Re: [zfs-discuss] Dedicated metadata devices

2012-08-24 Thread Sašo Kiselkov
On 08/25/2012 12:22 AM, Jim Klimov wrote:
> 2012-08-25 0:42, Sašo Kiselkov wrote:
>> Oh man, that's a million-billion points you made. I'll try to run
>> through each quickly.
> 
> Thanks...
> I still do not have the feeling that you've fully got my
> idea, or, alternately, that I correctly understand ARC :)

Could be I misunderstood you, it's past midnight here...

>>> There is also relatively large RAM pointer overhead for storing
>>> small pieces of data (such as metadata blocks sized 1 or few
>>> sectors) in L2ARC, which I expect to be eliminated by storing
>>> and using these blocks directly from the pool (on SSD METAXELs),
>>> having both SSD-fast access to the blocks and no expiration into
>>> L2ARC and back with inefficiently-sized ARC pointers to remember.
> 
> ...And these counter-arguments probably are THE point of deviation:
> 
>> However, metaxels and cache devices are essentially the same
>> (many small random reads, infrequent large async writes).
>> The difference between metaxel and cache, however, is cosmetic.
> 
>> You'd still need to reference metaxel data from ARC, so your savings
>> would be very small. ZFS already is pretty efficient there.
> 
> No, you don't! "Republic credits WON'T do fine!" ;)
> 
> The way I understood ARC (without/before L2ARC), it either caches
> pool blocks or it doesn't. More correctly, there is also a cache
> of ghosts without bulk block data, so we can account for misses
> of recently expired blocks of one of the two categories, and so
> adjust the cache subdivision towards MRU or MFU. Ultimately, those
> ghosts which were not requested, also expire away from the cache,
> and no reference to a recently-cached block remains.

Correct so far.

> With L2ARC on the other hand, there is some list of pointers in
> the ARC so it knows which blocks were cached on the SSD - and
> lack of this list upon pool import is in effect the perceived
> emptiness of the L2ARC device. L2ARC's pointers are of comparable
> size to the small metadata blocks,

No they're not, here's l2arc_buf_hdr_t a per-buffer structure held for
buffers which were moved to l2arc:

typedef struct l2arc_buf_hdr {
l2arc_dev_t *b_dev;
uint64_tb_daddr;
} l2arc_buf_hdr_t;

That's about 16-bytes overhead per block, or 3.125% if the block's data
is 512 bytes long.

> and *this* consideration IMHO
> makes it much more efficient to use L2ARC with larger cached blocks,
> especially on systems with limited RAM (which effectively limits
> addressable L2ARC size as accounted in amount of blocks), with
> the added benefit that you can compress larger blocks in L2ARC.

The main overhead comes from an arc_buf_hdr_t, which is pretty fat,
around 180 bytes by a first degree approximation, so in all around 200
bytes per ARC + L2ARC entry.

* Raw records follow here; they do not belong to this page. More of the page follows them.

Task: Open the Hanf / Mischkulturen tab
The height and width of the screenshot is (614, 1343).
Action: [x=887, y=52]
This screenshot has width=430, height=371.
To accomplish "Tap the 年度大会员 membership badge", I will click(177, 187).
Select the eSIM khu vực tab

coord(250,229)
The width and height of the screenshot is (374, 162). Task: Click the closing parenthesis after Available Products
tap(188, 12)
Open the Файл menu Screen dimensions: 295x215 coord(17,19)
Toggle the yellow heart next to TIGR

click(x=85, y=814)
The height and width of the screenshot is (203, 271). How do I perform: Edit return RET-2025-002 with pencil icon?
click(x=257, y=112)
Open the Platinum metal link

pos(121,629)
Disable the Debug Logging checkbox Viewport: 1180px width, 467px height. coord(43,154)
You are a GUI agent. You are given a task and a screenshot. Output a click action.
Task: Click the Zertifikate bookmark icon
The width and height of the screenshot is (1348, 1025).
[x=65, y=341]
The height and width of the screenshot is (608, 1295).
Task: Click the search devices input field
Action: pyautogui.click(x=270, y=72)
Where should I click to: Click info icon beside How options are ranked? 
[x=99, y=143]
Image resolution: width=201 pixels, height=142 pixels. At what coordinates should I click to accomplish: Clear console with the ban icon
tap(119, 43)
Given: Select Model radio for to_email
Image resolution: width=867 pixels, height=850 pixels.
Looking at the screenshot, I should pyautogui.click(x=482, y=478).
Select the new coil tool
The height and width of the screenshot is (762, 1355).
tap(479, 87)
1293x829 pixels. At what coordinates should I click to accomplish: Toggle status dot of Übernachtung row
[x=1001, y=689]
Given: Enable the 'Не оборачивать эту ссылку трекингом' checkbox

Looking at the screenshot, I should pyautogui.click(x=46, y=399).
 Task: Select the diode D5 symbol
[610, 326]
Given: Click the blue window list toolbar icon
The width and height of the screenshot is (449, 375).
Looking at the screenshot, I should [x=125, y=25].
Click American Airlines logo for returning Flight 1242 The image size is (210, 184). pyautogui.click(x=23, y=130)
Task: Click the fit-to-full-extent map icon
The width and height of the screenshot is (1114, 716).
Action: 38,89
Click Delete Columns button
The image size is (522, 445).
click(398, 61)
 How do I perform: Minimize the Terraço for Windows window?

At 512 bytes per block, this is painfully
inefficient (around 39% overhead), however, at 4k average block size,
this drops to ~5% and at 64k average block size (which is entirely
possible on average untuned storage pools) this drops down to ~0.3%
overhead.

> This way, the *difference* between L2ARC and a METAXEL is that
> the latter is an ordinary pool tlvdev with a specially biased
> read priority and write filter. If a metadata block is read,
> it goes into the ARC. If it expires - then there's a ghost
> for a while and soon there is no memory that this block was
> cached - unlike L2ARC's list of pointers which are just a
> couple of times smaller than the cached block of this type.
> But re-fetching metadata from SSD METAXEL is faster, when
> it is needed again.

As explained above, the difference would be about 9% at best:
sizeof(l2arc_buf_hdr_t) / sizeof(arc_buf_hdr_t) = 0.0888...

>> Also, you're wrong if you think the clientele of l2arc and
>> metaxel would be different - it most likely wouldn't.
> 
> This only stresses the problem with L2ARC's shortcomings for
> metadata, the way I see them (if they do indeed exist), and
> in particular chews your RAM a lot more than it could or
> should, being a mechanism to increase caching efficiency.

And as I demonstrated above, the savings would be negligible.

> If their clientele is indeed similar, and if metaxels would
> be more efficient for metadata storage, then you might not
> need L2ARC with its overheads, or not as much of it, and
> get a clear win in system resource consumption ;)

Would it be a win? Probably. But the cost-benefit analysis suggests to
me that it would probably simply not be worth the added hassle.

>> How often do you expect cache devices to fail?
> 
> From what I hear, life expectancy for today's consumer-scale
> devices is small (1-3 years) for heavy writes - at which the
> L2ARC would likely exceed METAXEL's write rates, due to the
> need to write the same metadata into L2ARC time and again,
> if it were not for the special throttling to limit L2ARC
> write bandwidth.

Depending on your workload, l2arc write throughput tends to get pretty
low once you've cached in your working da

Re: [zfs-discuss] Dedicated metadata devices

2012-08-24 Thread Jim Klimov

2012-08-25 0:42, Sašo Kiselkov wrote:

Oh man, that's a million-billion points you made. I'll try to run
through each quickly.


Thanks...
I still do not have the feeling that you've fully got my
idea, or, alternately, that I correctly understand ARC :)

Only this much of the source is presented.